_Data lines_

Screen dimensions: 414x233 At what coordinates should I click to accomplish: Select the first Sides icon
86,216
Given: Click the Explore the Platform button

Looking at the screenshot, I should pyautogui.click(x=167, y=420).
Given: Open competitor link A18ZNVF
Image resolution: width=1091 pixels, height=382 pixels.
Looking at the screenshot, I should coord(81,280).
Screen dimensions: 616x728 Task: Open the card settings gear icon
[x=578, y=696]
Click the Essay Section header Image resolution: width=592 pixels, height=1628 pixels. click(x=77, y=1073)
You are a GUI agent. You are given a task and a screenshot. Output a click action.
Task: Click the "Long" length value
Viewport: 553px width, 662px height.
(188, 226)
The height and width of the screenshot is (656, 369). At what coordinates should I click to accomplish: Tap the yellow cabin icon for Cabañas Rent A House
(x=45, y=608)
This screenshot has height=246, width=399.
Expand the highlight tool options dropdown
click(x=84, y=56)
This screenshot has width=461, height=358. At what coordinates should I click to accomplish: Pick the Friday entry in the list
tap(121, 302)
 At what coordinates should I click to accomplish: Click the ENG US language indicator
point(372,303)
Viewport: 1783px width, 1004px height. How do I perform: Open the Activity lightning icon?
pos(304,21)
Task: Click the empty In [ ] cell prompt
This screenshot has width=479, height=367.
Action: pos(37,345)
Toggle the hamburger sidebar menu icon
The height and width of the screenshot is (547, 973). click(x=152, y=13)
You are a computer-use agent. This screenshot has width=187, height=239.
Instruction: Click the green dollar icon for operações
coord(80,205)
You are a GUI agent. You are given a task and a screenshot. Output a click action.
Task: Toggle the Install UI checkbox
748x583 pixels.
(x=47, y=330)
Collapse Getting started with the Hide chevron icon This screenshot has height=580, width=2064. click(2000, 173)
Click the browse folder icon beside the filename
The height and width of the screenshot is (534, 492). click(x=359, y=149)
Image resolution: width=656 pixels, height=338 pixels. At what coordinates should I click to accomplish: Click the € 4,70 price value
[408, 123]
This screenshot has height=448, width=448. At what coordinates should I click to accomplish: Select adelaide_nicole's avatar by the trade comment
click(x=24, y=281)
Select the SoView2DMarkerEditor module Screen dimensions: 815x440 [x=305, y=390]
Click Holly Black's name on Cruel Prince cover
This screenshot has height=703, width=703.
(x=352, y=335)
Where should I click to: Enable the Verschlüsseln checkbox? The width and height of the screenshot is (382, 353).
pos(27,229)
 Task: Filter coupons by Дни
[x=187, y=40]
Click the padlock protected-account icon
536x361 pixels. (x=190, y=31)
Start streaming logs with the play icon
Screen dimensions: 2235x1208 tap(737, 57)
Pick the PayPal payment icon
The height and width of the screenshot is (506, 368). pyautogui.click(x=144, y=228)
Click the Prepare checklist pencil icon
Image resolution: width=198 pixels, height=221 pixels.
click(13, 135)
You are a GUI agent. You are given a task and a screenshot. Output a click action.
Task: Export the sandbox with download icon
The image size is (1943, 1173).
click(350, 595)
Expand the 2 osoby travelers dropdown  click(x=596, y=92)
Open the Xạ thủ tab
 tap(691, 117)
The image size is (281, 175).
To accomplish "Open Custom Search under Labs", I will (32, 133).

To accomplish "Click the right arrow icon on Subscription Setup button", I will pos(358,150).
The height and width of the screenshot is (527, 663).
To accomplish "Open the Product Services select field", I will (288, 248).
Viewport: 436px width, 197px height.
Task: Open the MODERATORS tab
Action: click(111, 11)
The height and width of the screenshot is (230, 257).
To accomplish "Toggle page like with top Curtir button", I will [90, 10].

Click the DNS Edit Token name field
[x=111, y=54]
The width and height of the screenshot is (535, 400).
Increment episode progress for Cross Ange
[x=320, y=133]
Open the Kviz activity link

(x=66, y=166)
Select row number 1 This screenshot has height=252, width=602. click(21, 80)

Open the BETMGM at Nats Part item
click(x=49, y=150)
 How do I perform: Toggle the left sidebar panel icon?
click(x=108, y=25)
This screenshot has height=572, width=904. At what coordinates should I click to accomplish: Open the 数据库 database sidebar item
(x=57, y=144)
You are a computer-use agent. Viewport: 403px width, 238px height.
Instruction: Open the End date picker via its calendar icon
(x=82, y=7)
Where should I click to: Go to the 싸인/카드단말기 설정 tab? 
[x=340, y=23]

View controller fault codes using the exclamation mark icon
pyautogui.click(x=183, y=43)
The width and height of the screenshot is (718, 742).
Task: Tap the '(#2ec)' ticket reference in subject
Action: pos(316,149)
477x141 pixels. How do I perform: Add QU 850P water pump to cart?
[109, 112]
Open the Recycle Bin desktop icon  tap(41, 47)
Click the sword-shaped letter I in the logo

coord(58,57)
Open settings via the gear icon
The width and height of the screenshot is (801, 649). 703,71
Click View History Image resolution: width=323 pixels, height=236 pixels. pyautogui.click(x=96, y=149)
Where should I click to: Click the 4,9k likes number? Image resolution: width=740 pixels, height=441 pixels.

_Your task_
Copy all of the records above word for word, line for line.

_Exercise answer_
Screen dimensions: 414x233 At what coordinates should I click to accomplish: Select the first Sides icon
86,216
Given: Click the Explore the Platform button

Looking at the screenshot, I should pyautogui.click(x=167, y=420).
Given: Open competitor link A18ZNVF
Image resolution: width=1091 pixels, height=382 pixels.
Looking at the screenshot, I should coord(81,280).
Screen dimensions: 616x728 Task: Open the card settings gear icon
[x=578, y=696]
Click the Essay Section header Image resolution: width=592 pixels, height=1628 pixels. click(x=77, y=1073)
You are a GUI agent. You are given a task and a screenshot. Output a click action.
Task: Click the "Long" length value
Viewport: 553px width, 662px height.
(188, 226)
The height and width of the screenshot is (656, 369). At what coordinates should I click to accomplish: Tap the yellow cabin icon for Cabañas Rent A House
(x=45, y=608)
This screenshot has height=246, width=399.
Expand the highlight tool options dropdown
click(x=84, y=56)
This screenshot has width=461, height=358. At what coordinates should I click to accomplish: Pick the Friday entry in the list
tap(121, 302)
 At what coordinates should I click to accomplish: Click the ENG US language indicator
point(372,303)
Viewport: 1783px width, 1004px height. How do I perform: Open the Activity lightning icon?
pos(304,21)
Task: Click the empty In [ ] cell prompt
This screenshot has width=479, height=367.
Action: pos(37,345)
Toggle the hamburger sidebar menu icon
The height and width of the screenshot is (547, 973). click(x=152, y=13)
You are a computer-use agent. This screenshot has width=187, height=239.
Instruction: Click the green dollar icon for operações
coord(80,205)
You are a GUI agent. You are given a task and a screenshot. Output a click action.
Task: Toggle the Install UI checkbox
748x583 pixels.
(x=47, y=330)
Collapse Getting started with the Hide chevron icon This screenshot has height=580, width=2064. click(2000, 173)
Click the browse folder icon beside the filename
The height and width of the screenshot is (534, 492). click(x=359, y=149)
Image resolution: width=656 pixels, height=338 pixels. At what coordinates should I click to accomplish: Click the € 4,70 price value
[408, 123]
This screenshot has height=448, width=448. At what coordinates should I click to accomplish: Select adelaide_nicole's avatar by the trade comment
click(x=24, y=281)
Select the SoView2DMarkerEditor module Screen dimensions: 815x440 [x=305, y=390]
Click Holly Black's name on Cruel Prince cover
This screenshot has height=703, width=703.
(x=352, y=335)
Where should I click to: Enable the Verschlüsseln checkbox? The width and height of the screenshot is (382, 353).
pos(27,229)
 Task: Filter coupons by Дни
[x=187, y=40]
Click the padlock protected-account icon
536x361 pixels. (x=190, y=31)
Start streaming logs with the play icon
Screen dimensions: 2235x1208 tap(737, 57)
Pick the PayPal payment icon
The height and width of the screenshot is (506, 368). pyautogui.click(x=144, y=228)
Click the Prepare checklist pencil icon
Image resolution: width=198 pixels, height=221 pixels.
click(13, 135)
You are a GUI agent. You are given a task and a screenshot. Output a click action.
Task: Export the sandbox with download icon
The image size is (1943, 1173).
click(350, 595)
Expand the 2 osoby travelers dropdown  click(x=596, y=92)
Open the Xạ thủ tab
 tap(691, 117)
The image size is (281, 175).
To accomplish "Open Custom Search under Labs", I will (32, 133).

To accomplish "Click the right arrow icon on Subscription Setup button", I will pos(358,150).
The height and width of the screenshot is (527, 663).
To accomplish "Open the Product Services select field", I will (288, 248).
Viewport: 436px width, 197px height.
Task: Open the MODERATORS tab
Action: click(111, 11)
The height and width of the screenshot is (230, 257).
To accomplish "Toggle page like with top Curtir button", I will [90, 10].

Click the DNS Edit Token name field
[x=111, y=54]
The width and height of the screenshot is (535, 400).
Increment episode progress for Cross Ange
[x=320, y=133]
Open the Kviz activity link

(x=66, y=166)
Select row number 1 This screenshot has height=252, width=602. click(21, 80)

Open the BETMGM at Nats Part item
click(x=49, y=150)
 How do I perform: Toggle the left sidebar panel icon?
click(x=108, y=25)
This screenshot has height=572, width=904. At what coordinates should I click to accomplish: Open the 数据库 database sidebar item
(x=57, y=144)
You are a computer-use agent. Viewport: 403px width, 238px height.
Instruction: Open the End date picker via its calendar icon
(x=82, y=7)
Where should I click to: Go to the 싸인/카드단말기 설정 tab? 
[x=340, y=23]

View controller fault codes using the exclamation mark icon
pyautogui.click(x=183, y=43)
The width and height of the screenshot is (718, 742).
Task: Tap the '(#2ec)' ticket reference in subject
Action: pos(316,149)
477x141 pixels. How do I perform: Add QU 850P water pump to cart?
[109, 112]
Open the Recycle Bin desktop icon  tap(41, 47)
Click the sword-shaped letter I in the logo

coord(58,57)
Open settings via the gear icon
The width and height of the screenshot is (801, 649). 703,71
Click View History Image resolution: width=323 pixels, height=236 pixels. pyautogui.click(x=96, y=149)
Where should I click to: Click the 4,9k likes number? Image resolution: width=740 pixels, height=441 pixels.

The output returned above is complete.